À medida que caminhamos, os sons intensificam-se – uma corrente a
chocalhar, algo a debater-se num espaço cerrado. A respiração torna-se mais
ruidosa, o eco de mais correntes, algo a puxar, ou talvez preso. Um sensor de
movimento acende-se, iluminando tenuemente o caminho à nossa frente. Olho
de relance para a direita e vejo uma estrutura alta e familiar. Estaco,
apercebendo-me então de que está a escassos centímetros de mim. E depois
surge uma figura – de pé, entre placas acrílicas, de braços e pernas esticados e
agrilhoados. Um Colar de Concentração obriga-o a olhar em frente. Quando
passamos, outro sensor de movimento desperta um holofote sobre a estrutura
por um segundo, talvez dois. Através do nevoeiro de condensação no acrílico,
o rosto torna-se nítido. Por um momento, o meu olhar cruza-se com o do juiz, o
homem que aprovou o meu interrogatório. Os olhos dele não revelam qualquer
emoção. E depois torna a ser lançado nas trevas.

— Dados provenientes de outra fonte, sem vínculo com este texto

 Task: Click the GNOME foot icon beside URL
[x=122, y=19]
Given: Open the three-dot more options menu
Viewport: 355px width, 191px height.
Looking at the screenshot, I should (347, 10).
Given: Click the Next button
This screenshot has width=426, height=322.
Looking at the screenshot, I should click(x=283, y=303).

Viro-me para a Alice, dando-me então conta de que está a olhar para o outro
lado, mais acrílico, outra instalação. Uma mulher. Lembro-me de a ter
conhecido numa das festas, lembro-me de a ver nos corredores de Fernley:
fazia parte dos estimados membros da direção. Tem o cabelo desgrenhado, o
rosto a brilhar de suor.
A Alice detém-se diante dela, fascinada.
Uma a uma, vamos passando pelas instalações vivas e imponentes. Um por
um, vão-se acendendo sensores de movimento, iluminando por breves
instantes os rostos dos prisioneiros. As expressões deles são imperscrutáveis.

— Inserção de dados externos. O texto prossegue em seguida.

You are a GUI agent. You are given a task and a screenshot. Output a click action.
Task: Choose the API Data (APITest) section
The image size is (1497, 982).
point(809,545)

Terão medo? Vergonha? Ou outra coisa – uma noção de que se alcançou a
justiça? De que ninguém se encontra acima das leis do Pacto? A sua missão
tem de ser servida. O equilíbrio tem de ser restaurado, aconteça o que
acontecer.
Enquanto o Finnegan e a Fiona nos seguem – cada um deles parando também
para observar antes de avançar –, o corredor vai-se enchendo de luzes
intermitentes. Membros da direção, sozinhos nas suas estruturas acrílicas,
agrilhoados, cada um a testemunhar a sua própria queda do estado de graça.
Espécimes para estudo, como eu fui em tempos. Sujeitos ao microscópio. Só o
terror nos seus olhos e o barulho persistente que um deles faz, debatendo-se
com os grilhões firmes, nos recordam de que isto é a vida, não arte.

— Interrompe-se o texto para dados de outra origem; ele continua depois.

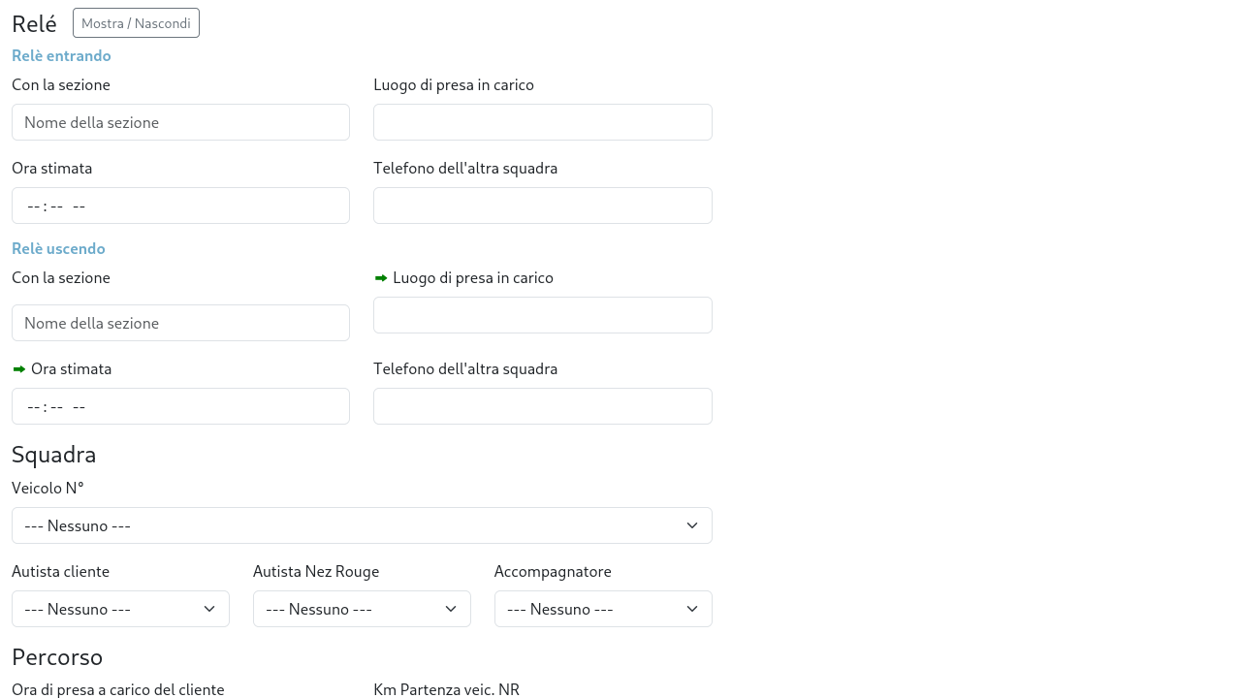Focus the Relè entrando section name field
The height and width of the screenshot is (698, 1241).
[180, 122]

Lembro-me do momento em que a Orla me perguntou que punições deveriam
ser atribuídas àqueles que tinham abusado do poder que detinham, àqueles que
subverteram os objetivos do Pacto para servirem os seus próprios desejos.
Não me arrependo da minha resposta.
O bem e o mal são complicados. Quem somos e o que pensamos que somos
raramente são uma e a mesma coisa.
Talvez eu e a Orla, eu e o Pacto, não sejamos tão diferentes como já cheguei
a pensar.
Mais adiante, há duas últimas instalações, separadas das restantes e
rodeadas por velas. Enquanto eu e a Alice passamos pelo meio delas, fixo o
olhar em frente. Não preciso de espreitar; sei quem está ali. À minha esquerda,
dou pela mão dela a esticar-se para a estrutura acrílica fina que a separa da
JoAnne. Quando o sensor de movimento se acende e a luz incide, ouço os
dedos da Alice a deslizar pela placa.